The highest of the high at Taste of Soul was the fried chicken, among the best I’ve ever had. Each serving is cooked to order, which means there’s a wait but, more importantly, means it’s served piping hot — so hot we had to wait a bit before we could eat it. The coating on our two-piece white (a large breast and a wing) was thick, crispy, crunchy and peppery. As I bit into the breast, droplets of juice dribbled onto my chin. Napkins were in order. We can’t wait to get back for more of that fried chicken, one of the two items that are always on the menu.
Catfish, the other item that is offered at all times, was strips rather than fillets, lightly breaded with a coating that included corn meal, crispy but moist. The individual who packed up our meal had forgotten to include the tartar sauce, but the fish was so sweet and moist we didn’t bother to walk back to the counter and ask for it. (It’s a good idea to check your order before you leave, as we observed other customers who were missing items.)

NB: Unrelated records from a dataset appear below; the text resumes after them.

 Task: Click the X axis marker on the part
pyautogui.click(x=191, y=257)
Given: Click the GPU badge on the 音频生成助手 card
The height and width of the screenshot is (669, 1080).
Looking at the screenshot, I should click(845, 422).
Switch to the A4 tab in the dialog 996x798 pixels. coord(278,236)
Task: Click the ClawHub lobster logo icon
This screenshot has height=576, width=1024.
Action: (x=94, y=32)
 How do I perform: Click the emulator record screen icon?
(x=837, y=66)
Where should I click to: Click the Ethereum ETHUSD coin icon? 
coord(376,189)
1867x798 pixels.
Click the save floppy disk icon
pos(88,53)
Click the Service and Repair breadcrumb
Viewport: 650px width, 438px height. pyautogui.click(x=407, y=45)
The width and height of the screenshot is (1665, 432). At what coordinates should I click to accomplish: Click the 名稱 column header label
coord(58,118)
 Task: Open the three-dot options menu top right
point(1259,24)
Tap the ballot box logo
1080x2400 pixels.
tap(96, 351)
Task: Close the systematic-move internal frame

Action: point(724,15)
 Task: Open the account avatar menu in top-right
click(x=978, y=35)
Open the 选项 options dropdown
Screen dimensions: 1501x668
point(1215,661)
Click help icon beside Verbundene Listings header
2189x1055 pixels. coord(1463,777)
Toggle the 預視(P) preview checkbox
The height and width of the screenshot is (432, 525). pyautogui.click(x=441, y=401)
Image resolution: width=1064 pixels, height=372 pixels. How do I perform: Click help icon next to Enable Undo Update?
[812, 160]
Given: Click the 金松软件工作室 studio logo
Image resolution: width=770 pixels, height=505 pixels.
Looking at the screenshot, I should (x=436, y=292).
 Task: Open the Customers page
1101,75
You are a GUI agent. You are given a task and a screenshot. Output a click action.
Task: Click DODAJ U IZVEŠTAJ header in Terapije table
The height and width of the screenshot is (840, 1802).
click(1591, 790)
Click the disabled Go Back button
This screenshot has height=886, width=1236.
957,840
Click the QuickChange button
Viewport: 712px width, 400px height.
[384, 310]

Aside from the fried chicken and catfish, the menu changes daily. We’d heard good things about the smothered chicken, so we were happy to see that on the daily-specials menu when we were there. The recipe is a family favorite from Annie Mae, the restaurant’s namesake and mother of owner Janice Clark (Clark co-owns Taste of Soul with her husband, Orlando Clark). Bone-in chicken is floured, seasoned and browned, then smothered with vegetables and broth and cooked till the chicken is falling-off-the-bone done and a lovely brown gravy covers all. A bit sloppy to eat in the foam container it’s served in. Much of Taste of Soul’s business is take-out, and the smothered chicken might be best eaten at home with real cutlery and a plate.
So, high marks for all of the main dishes we tried. But there were several stumbles among the sides. The cornbread at our first visit, baked in a paper muffin liner, was so hard and dry as to be inedible. On our second visit, we were served a fresh, warm cornbread square. Much better.
Red beans and rice was sloppy with juice, nicely seasoned and sporting visible hunks of green pepper. Corn and cabbage both had an unappetizing brownish tinge. The corn was heavily spiced with black pepper, which we appreciated, but the cabbage was too salty. Candied yams were a nice mix of inch-sized sweet potato chunks and sweet potato puree, but were served cold.
We haven’t mentioned prices because pricing is confusing. The take-out menu indicates that two pieces of white-meat fried chicken is $4.63. We were only charged $3.99 for our two-piece white, but the side, which the server said “comes with it,” came with an additional charge of $1.89. Two pieces of catfish with two sides is $8.88.
You should know: 10 percent discount for seniors, faculty, students and municipal employees. The Sunday after-church hours are the busiest time of the week.